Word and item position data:
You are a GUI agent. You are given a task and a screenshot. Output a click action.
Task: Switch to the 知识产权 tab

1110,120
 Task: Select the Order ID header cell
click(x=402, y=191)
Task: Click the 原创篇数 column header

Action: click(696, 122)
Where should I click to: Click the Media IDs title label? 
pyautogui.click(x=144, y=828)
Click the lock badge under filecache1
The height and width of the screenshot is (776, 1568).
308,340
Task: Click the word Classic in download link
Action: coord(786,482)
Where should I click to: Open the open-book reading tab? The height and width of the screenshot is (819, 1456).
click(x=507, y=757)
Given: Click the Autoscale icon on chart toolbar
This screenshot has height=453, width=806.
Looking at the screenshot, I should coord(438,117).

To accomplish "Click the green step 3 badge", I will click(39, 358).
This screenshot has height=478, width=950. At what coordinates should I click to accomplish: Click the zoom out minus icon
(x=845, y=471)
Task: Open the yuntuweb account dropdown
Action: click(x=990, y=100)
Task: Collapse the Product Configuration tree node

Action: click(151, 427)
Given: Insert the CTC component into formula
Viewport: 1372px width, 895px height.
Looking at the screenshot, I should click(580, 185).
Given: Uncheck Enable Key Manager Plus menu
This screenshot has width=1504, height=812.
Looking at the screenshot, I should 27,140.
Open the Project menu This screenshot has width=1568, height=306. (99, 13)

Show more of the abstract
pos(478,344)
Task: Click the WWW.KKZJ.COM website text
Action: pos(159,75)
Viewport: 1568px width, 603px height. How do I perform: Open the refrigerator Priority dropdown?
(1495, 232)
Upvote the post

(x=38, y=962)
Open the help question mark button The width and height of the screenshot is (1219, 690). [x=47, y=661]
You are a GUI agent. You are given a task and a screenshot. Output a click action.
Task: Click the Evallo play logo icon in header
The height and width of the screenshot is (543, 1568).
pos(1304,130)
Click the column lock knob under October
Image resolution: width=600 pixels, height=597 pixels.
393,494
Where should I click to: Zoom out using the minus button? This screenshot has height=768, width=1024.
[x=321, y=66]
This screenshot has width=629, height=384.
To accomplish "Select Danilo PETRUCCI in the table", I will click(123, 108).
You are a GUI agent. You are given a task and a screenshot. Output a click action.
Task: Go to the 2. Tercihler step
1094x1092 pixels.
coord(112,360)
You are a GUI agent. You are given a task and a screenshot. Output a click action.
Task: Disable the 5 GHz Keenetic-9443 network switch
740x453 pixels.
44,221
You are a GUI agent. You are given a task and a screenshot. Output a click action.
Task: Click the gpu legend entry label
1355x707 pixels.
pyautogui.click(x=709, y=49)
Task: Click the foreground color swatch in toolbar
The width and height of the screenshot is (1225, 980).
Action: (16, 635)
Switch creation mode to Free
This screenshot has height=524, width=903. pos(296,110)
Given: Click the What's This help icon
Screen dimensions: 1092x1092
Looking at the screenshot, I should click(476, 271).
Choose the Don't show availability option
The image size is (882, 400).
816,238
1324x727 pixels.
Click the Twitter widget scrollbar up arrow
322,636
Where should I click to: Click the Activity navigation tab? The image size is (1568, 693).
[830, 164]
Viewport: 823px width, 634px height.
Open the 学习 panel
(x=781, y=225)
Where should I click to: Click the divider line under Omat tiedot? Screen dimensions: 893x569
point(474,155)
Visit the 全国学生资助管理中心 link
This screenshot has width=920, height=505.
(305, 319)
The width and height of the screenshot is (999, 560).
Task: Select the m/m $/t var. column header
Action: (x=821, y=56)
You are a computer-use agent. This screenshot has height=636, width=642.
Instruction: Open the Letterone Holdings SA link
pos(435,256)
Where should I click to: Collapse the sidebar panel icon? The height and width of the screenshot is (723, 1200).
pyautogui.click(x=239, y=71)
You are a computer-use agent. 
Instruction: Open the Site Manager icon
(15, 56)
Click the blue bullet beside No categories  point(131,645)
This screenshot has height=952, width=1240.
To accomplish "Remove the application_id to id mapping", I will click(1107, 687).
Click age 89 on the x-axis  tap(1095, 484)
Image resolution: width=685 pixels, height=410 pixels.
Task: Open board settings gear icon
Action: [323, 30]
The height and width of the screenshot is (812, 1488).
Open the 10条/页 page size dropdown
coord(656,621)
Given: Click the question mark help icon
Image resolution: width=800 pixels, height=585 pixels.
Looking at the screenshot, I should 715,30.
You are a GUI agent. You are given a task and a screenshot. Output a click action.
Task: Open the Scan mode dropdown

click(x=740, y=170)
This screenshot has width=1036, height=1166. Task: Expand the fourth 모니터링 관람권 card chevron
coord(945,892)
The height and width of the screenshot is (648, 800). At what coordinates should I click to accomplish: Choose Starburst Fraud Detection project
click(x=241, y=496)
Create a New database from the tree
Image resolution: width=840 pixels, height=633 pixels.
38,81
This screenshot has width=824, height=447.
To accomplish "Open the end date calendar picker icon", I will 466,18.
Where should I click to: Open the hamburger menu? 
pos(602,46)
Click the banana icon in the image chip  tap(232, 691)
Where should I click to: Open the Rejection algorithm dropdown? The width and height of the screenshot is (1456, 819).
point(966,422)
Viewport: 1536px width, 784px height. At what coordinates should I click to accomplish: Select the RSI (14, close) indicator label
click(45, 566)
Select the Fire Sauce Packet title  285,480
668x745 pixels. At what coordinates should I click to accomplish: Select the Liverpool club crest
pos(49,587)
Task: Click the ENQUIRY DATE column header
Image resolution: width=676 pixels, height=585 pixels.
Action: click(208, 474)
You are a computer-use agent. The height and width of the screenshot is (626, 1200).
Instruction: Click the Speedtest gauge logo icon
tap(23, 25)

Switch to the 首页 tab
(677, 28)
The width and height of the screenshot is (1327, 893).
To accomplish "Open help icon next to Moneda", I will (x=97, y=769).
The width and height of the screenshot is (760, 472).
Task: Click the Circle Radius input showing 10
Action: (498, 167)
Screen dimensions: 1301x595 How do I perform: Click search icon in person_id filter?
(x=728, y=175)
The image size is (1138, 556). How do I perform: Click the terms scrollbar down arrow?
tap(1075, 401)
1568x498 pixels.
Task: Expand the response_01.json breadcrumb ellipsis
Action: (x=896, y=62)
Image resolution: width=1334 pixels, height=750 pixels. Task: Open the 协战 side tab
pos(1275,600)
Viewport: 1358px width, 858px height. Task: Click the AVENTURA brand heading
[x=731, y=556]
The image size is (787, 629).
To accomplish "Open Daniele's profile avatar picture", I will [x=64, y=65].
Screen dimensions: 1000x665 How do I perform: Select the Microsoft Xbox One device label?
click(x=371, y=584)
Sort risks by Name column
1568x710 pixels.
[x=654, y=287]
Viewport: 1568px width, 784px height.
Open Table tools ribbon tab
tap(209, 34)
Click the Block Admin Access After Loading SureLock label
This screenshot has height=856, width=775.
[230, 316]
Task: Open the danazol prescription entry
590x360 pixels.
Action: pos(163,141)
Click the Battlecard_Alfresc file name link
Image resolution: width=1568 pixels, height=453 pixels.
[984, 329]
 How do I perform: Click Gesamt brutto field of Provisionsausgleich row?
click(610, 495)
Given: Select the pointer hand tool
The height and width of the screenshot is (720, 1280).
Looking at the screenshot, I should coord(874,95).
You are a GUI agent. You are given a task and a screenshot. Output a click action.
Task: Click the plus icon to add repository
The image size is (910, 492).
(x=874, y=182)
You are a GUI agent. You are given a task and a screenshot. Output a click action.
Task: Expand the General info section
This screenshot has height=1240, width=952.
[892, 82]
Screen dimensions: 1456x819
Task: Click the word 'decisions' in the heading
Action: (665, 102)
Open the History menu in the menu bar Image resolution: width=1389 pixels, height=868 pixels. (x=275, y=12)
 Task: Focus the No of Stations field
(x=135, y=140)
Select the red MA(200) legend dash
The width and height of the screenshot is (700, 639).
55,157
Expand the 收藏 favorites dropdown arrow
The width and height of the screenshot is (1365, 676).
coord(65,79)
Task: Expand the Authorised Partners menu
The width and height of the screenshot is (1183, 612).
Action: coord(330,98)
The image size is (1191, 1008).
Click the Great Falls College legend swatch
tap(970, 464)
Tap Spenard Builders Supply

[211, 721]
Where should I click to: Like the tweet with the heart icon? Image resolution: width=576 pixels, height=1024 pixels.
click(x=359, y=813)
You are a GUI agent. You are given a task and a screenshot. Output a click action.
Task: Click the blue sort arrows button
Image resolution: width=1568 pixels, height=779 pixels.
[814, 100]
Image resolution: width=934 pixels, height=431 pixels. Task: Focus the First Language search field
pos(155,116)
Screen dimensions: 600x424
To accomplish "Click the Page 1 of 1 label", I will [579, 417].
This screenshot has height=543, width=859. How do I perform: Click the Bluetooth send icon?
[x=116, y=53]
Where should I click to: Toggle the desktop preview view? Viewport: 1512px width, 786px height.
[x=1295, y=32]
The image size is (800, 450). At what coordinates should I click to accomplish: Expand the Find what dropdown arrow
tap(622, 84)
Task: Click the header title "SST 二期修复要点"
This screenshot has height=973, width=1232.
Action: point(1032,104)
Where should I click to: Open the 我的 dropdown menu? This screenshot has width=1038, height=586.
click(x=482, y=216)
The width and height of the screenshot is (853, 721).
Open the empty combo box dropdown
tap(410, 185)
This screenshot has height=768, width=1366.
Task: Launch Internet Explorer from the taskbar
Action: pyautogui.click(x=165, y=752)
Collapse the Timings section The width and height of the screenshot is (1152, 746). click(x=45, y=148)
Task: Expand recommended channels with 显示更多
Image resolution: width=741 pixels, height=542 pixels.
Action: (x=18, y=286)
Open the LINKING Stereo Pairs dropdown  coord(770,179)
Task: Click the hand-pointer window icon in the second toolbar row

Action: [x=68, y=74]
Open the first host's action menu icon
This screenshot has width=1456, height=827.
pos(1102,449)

◆ SHORT PROBLEM
Rewrite the stretch from the line that contains "Show more of the abstract" through the line that contains "coord(112,360)", with "refrigerator" replaced by "freezer" and everything else left unchanged. Give only those lines.

◆ OUTPUT OF THE TASK
Show more of the abstract
pos(478,344)
Task: Click the WWW.KKZJ.COM website text
Action: pos(159,75)
Viewport: 1568px width, 603px height. How do I perform: Open the freezer Priority dropdown?
(1495, 232)
Upvote the post

(x=38, y=962)
Open the help question mark button The width and height of the screenshot is (1219, 690). [x=47, y=661]
You are a GUI agent. You are given a task and a screenshot. Output a click action.
Task: Click the Evallo play logo icon in header
The height and width of the screenshot is (543, 1568).
pos(1304,130)
Click the column lock knob under October
Image resolution: width=600 pixels, height=597 pixels.
393,494
Where should I click to: Zoom out using the minus button? This screenshot has height=768, width=1024.
[x=321, y=66]
This screenshot has width=629, height=384.
To accomplish "Select Danilo PETRUCCI in the table", I will click(123, 108).
You are a GUI agent. You are given a task and a screenshot. Output a click action.
Task: Go to the 2. Tercihler step
1094x1092 pixels.
coord(112,360)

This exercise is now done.